Speex is a free - including patent-free - lossy audio codec by Jean -Marc Valin, which is especially designed for space-saving storage of audio data that contains human speech. For other types of signals he is - like all voice codecs - usually unsuitable. The name is a phonetic spelling of the English word speaks (3rd person present tense: "talks" ).

The method is developed under the umbrella of the Xiph.Org Foundation and is released under BSD -like license Xiphs. It is intended as a supplement to the lossy general purpose method Vorbis.

The data is stored by default in the Ogg container format. However, Speex files have normally for easier differentiation to Ogg Vorbis the ending. Spx. However, Speex can also be transferred into other containers or without containers, such as in the IP telephony common, is where most directly transmitted over UDP / RTP. Compared with general-purpose compression methods such as MP3 or Vorbis can be hereby reduce no music data or other other signal types without clearly audible loss of quality; this can be achieved with spoken text significantly better compression rates.

Speex ' MIME type is audio / x - speex, audio / speex to be requested in the near future.


Speex comes in many IP telephony applications. Since Flash Player 10 it can be used instead of the deprecated Nellymoser codec with Adobe Flash (next ADPCM, HE- AAC, MP3, and Nellymoser ).


Unlike many other speech codecs Speex targets ' bit-rate range as well as its fault tolerance and correction mechanisms not on mobile phone applications, but rather common for IP telephony or files circumstances. The draft format was designed to create a codec that can achieve both excellent voice quality and low data rates. This led to a codec with multiple bit rates. In order to use in the IP, instead of mobile telephony as a transmission error does not mutilated, but lost packets are expected. This all - or - not - delivery of the data packet ensures the UDP used. These considerations led to the decision for Code Excited Linear Prediction ( CELP ) as basic technique behind Speex. One main reason is that CELP is already low (example: DoD CELP at 4.8 kbit / s) has been proven as well as for higher bit rates (such as G.728 at 16 kbit / s) as appropriate.

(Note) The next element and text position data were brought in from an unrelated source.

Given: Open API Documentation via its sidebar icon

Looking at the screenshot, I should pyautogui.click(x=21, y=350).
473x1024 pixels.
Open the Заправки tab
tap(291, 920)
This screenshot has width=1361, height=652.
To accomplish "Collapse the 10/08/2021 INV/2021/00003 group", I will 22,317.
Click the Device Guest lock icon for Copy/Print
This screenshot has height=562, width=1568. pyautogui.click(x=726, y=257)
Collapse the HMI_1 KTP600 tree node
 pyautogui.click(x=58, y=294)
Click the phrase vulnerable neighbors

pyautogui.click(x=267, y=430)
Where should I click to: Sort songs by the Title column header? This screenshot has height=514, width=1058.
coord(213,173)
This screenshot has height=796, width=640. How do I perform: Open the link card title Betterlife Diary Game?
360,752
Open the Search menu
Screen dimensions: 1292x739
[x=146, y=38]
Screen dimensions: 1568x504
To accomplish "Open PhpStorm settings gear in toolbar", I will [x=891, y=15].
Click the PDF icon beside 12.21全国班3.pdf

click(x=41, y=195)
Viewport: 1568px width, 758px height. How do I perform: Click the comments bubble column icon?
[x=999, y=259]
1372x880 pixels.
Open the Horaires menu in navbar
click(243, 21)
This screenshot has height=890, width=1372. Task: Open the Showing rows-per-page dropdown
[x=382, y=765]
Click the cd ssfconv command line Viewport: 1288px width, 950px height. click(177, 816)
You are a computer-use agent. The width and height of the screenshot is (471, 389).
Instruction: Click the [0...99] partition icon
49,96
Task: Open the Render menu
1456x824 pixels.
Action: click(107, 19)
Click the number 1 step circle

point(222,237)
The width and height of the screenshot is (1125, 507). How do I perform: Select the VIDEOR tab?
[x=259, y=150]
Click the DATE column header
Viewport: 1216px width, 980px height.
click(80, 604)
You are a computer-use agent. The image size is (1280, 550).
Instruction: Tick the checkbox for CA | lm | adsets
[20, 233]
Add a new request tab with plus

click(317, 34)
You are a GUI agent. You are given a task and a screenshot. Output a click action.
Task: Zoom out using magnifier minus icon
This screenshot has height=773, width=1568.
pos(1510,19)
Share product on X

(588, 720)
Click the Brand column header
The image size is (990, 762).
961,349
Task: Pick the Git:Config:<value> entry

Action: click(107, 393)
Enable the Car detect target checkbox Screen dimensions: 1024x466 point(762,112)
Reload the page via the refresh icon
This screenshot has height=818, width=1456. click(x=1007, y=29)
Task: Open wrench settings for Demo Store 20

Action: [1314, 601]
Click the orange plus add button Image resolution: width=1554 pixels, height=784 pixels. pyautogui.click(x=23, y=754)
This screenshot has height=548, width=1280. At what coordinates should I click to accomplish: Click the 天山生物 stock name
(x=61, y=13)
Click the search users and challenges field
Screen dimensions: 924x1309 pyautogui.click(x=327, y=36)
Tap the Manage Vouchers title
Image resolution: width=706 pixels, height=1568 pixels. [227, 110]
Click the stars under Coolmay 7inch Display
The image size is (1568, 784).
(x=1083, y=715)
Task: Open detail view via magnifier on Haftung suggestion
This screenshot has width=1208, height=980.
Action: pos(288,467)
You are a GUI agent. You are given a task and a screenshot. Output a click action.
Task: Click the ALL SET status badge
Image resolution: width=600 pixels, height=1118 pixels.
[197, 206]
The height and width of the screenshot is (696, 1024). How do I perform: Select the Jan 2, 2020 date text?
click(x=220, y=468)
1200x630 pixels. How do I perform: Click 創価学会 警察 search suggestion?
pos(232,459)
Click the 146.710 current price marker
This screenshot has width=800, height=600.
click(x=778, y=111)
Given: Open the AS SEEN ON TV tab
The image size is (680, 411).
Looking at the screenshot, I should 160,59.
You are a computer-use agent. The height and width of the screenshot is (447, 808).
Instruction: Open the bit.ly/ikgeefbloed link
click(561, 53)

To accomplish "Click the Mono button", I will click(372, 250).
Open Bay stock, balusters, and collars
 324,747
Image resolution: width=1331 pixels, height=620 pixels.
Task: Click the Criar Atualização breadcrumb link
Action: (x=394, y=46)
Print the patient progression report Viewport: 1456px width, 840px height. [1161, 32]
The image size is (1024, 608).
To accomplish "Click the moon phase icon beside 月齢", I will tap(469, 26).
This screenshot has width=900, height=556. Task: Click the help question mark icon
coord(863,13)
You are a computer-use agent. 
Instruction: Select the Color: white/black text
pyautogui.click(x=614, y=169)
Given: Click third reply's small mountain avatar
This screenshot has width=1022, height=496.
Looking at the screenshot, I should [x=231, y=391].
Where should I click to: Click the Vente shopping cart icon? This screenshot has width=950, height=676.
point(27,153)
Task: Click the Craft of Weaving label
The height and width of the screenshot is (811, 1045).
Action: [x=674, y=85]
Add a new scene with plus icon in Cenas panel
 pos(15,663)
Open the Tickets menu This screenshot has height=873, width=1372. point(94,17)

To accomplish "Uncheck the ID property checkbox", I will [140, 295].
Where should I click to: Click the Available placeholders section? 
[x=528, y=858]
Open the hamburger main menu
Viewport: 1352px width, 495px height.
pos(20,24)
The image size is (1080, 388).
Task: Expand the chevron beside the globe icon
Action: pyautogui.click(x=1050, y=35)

The main features can be summarized as follows:

  • Free software / open source, patent and royalty- free
  • Large data rate range ( 2-44 kbit / s)
  • Different levels of complexity
  • Relatively high sampling rate (up to 48 kHz)
  • Possibility to encode within a same data stream in different bandwidths
  • Dynamic bitrate change and variable data rates ( VBR)
  • Intensity stereophony, option for encoding in intensity stereophony
  • Packet loss concealment
  • Echo cancellation
  • Voice Activity Detection (English Voice Activity Detection VAD, in the variable bit rate mode integrated)


In order to allow very good quality are also supported higher than usual for telephone quality 8 kHz sampling rate. Speex supports sample rates up to 48 kHz, but is primarily designed for 8, 16 and 32 kHz, which are referred to as narrowband, wideband and ultra-wideband.

The Speex encoding is basically controlled via a parameter that specifies a quality level. This can take values ​​from 0 to 10. For constant bit rate ( constant bit rate CBR) are integer values ​​specified for variable bit floating-point number.


At Speex it is possible to set the encoder in different levels of complexity. The search depth is determined by an integer between 1 and 10, which usually expresses the Störgeräuschintensität at level 10 from level 1 to about one to two decibels, but increases the computational complexity by approximately a factor of 5. As a good compromise between the range of level 2-4 is recommended, with the higher settings for signals that contain something other than human language, are often helpful.

Variable bit rate ( VBR)

VBR allows the codec, the bit rate dynamically adapt to the complexity of the signal. In the case of Speex that means, for example, specifically that vowels and strong transients for an adequate representation of data need more than fricatives. Therefore, higher quality is variable bit rate possible for the same data, expense and fall by a comparable quality to achieve less data. This mode is of course less on streaming applications, since the capacity of the transmission channel specifies a fixed upper limit, which may possibly not be met when an achievable quality level is specified and the input signal contains too complex a place. Further, in this mode, a total of not predictable and the mean bit rate.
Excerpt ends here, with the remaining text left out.